The drugs not only numbed his senses and his humanity, they gave him the energy to keep fighting. Over the next three years, he became proficient in killing, and enjoyed executing prisoners of war as he eventually rose to the rank of Junior Lieutenant. In charge of a small unit of fellow soldiers, he organized food raids to nearby villages, and engaged in the same atrocities he despised in the rebels, effectively switching from being a victim of war to becoming the aggressor. Lynn Austin has given us another well-woven and meticulously researched historical saga. This dual-timeline novel is set both during and after World War II, and slowly entwines the lives of two young women who are connected by a young soldier. We witness the heartbreaking voyage of the St. Louis as the captain tries in vain to reach a safe harbor, and we see the terror of Jews trying to hide in Nazi-occupied territories.

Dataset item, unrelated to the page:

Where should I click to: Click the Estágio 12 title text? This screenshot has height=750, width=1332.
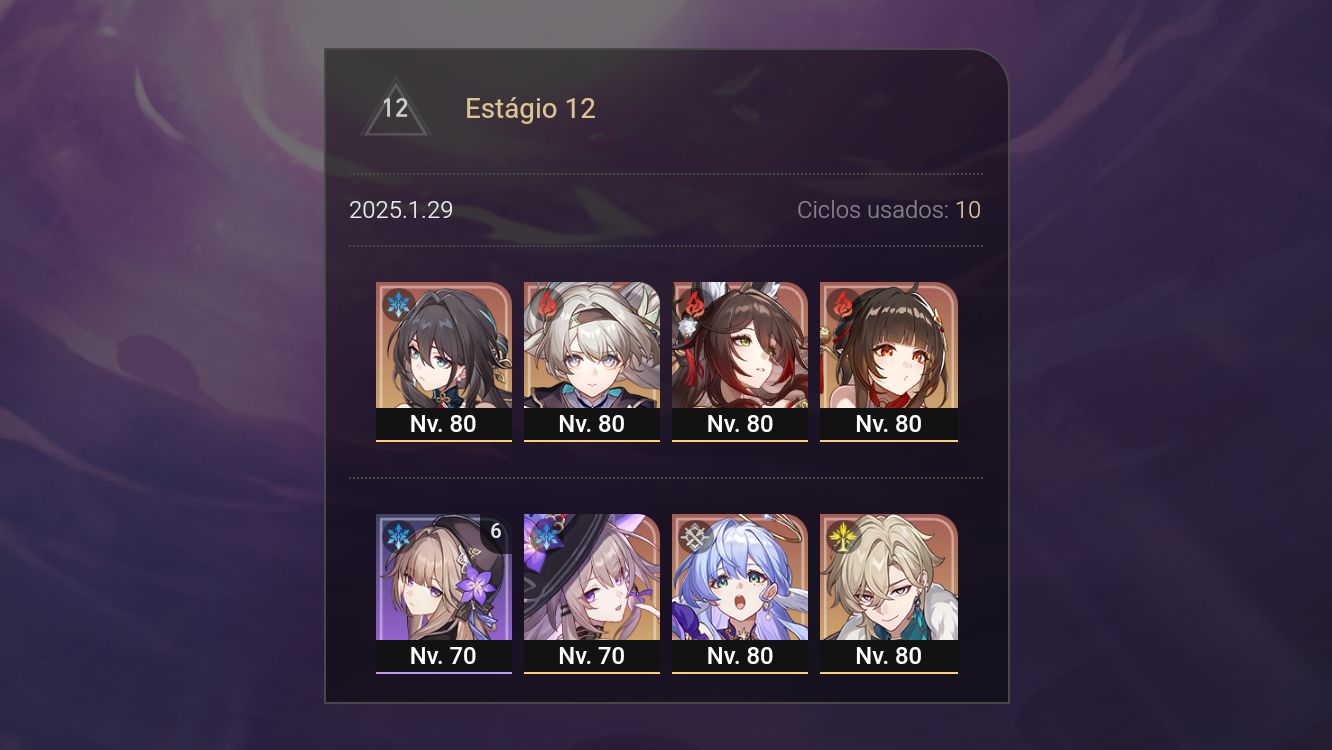530,109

Magic Motors 1930 by Brierley, Brooks Hardback Book The Fast Free Shipping
(for a contrast, see Lawrence Hill's The Book of Negroes aka Someone Knows My Name). For many years, Lynn Austin nurtured a desire to write but frequent travels and the demands of her growing family postponed her career. When her husband's work took Lynn to Bogota, Colombia, for two years, she used the B.A. She'd earned at Southern Connecticut State University to become a teacher. After returning to the U.S., the Austins moved to Anderson, Indiana, Thunder Bay, Ontario, and later to Winnipeg, Manitoba.
But the ship is denied safe harbor and sent back to Europe. Thus begins Gisela's perilous journey of exile and survival, made possible only by the kindness and courage of a series of strangers she meets along the way, including one man who will change the course of her life. Peggy Serrano couldn't wait for her best friend to come home from the war.

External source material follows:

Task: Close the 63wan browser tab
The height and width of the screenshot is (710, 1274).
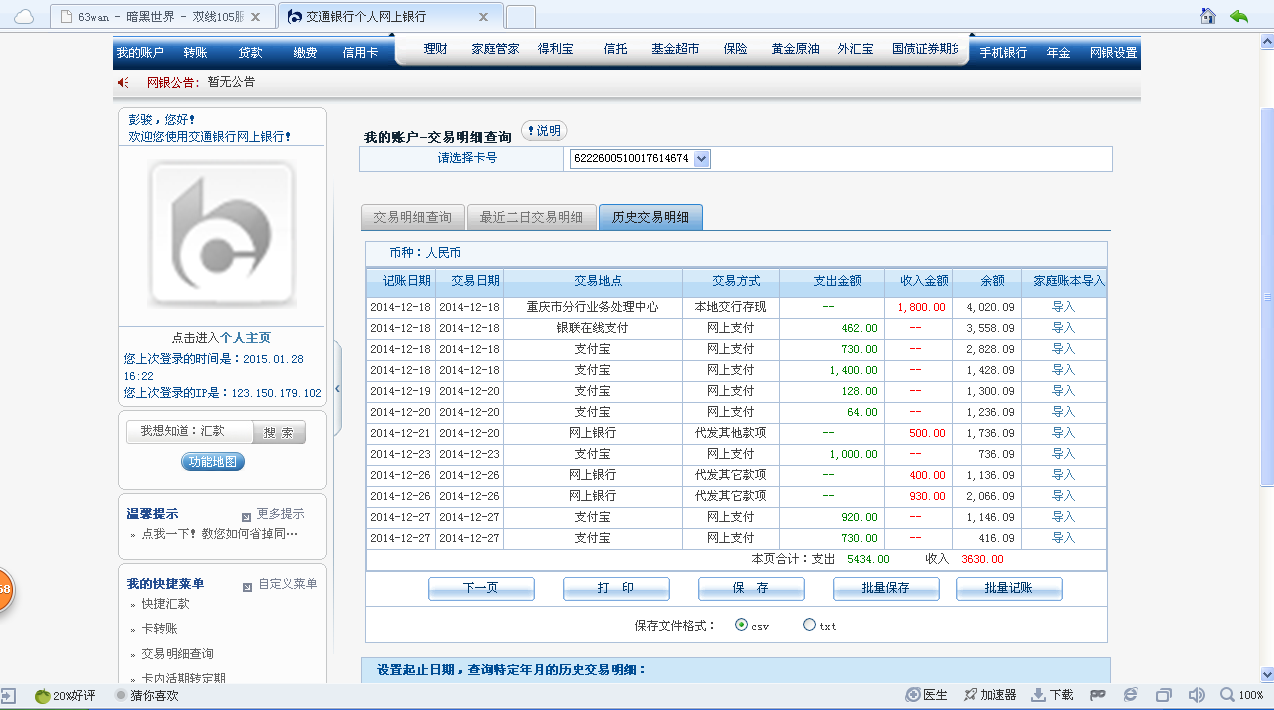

For some of us a quote becomes a mantra, a goal or a philosophy by which we live. For all of us, quotes are a great way to remember a book and to carry with us the author’s best ideas. This is the miraculous and triumphant story of Saroo Brierley, a young man who used Google Earth to rediscover his childhood life and home in an incredible journey from India to Australia and back again...

Lynn Austin has written an outstanding book, full of wonderful characters and it explains how soldiers struggled to function when they returned to civilian life, the impact the war had on their mental health and their relationships. We need to honor our WW II veterans, they fought for our freedom and suffered. The message I took from the book was that Hitler started the war and committed the terrible acts against the Jewish people and not God.

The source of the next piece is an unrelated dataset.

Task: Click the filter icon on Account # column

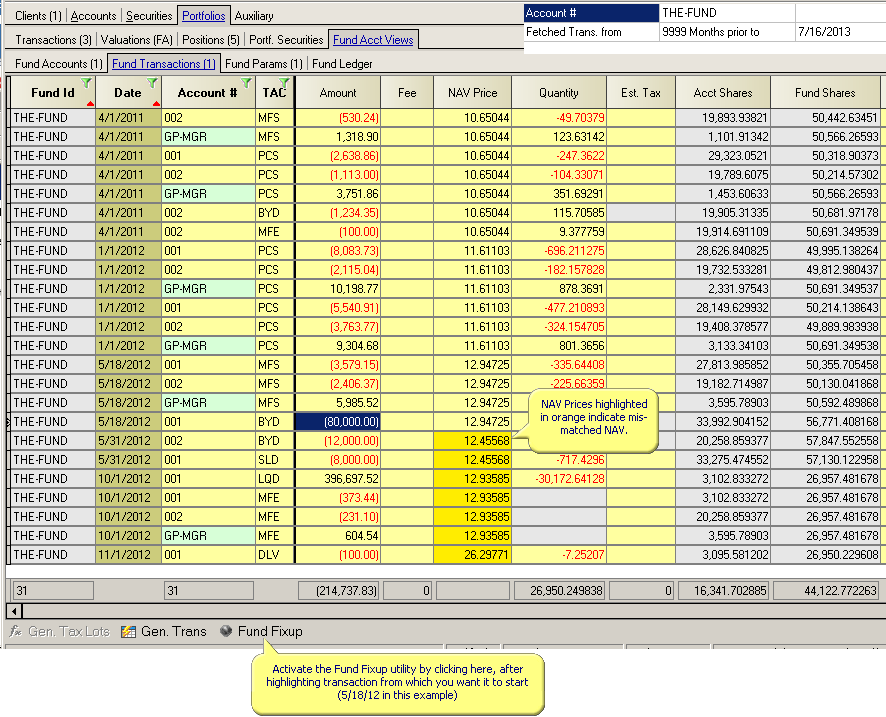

I didn't know that much about Australian history and all the difficult tensions and conflicts that existed between the indigenous folks and whites, and perhaps my appreciation of the book suffered as a result. The language is also a little difficult, what with the local phraseology and lingo. Maybe I'm just too removed from Australia and its history to appreciate the language and in-depth look at the setting of the various small towns and the Aboriginal history. After a while the plot did not hold my interest at all, and I felt what happened to Willie, getting trapped in that village, was a little bizarre, not to mention what happens to him at the end. I'm also not exactly sure what happened with Irene and Titch's marriage, or if Beverly ever got her comeuppance...

Some possibly because of a belief that this aspect of the Australian experience isn't white Australia’s story to tell and some probably because it is so far from our everyday experience that we are simply not capable of writing about it. As a result the second part of the story has a very different feel and pace to. Around the same time a couple of friends decided they would walk through Redfern, an aboriginal suburb in Sydney. They assumed that since they were left/green that everything would be OK.
Maybe it was hard for him to really convey past emotions or something but I just felt like there could have been more about his feelings and thoughts. I'm not saying that it wasn't emotional, it was, but I just wanted more. And cruelty comes easily to children, because they do not think of it as "cruel" in the adult sense.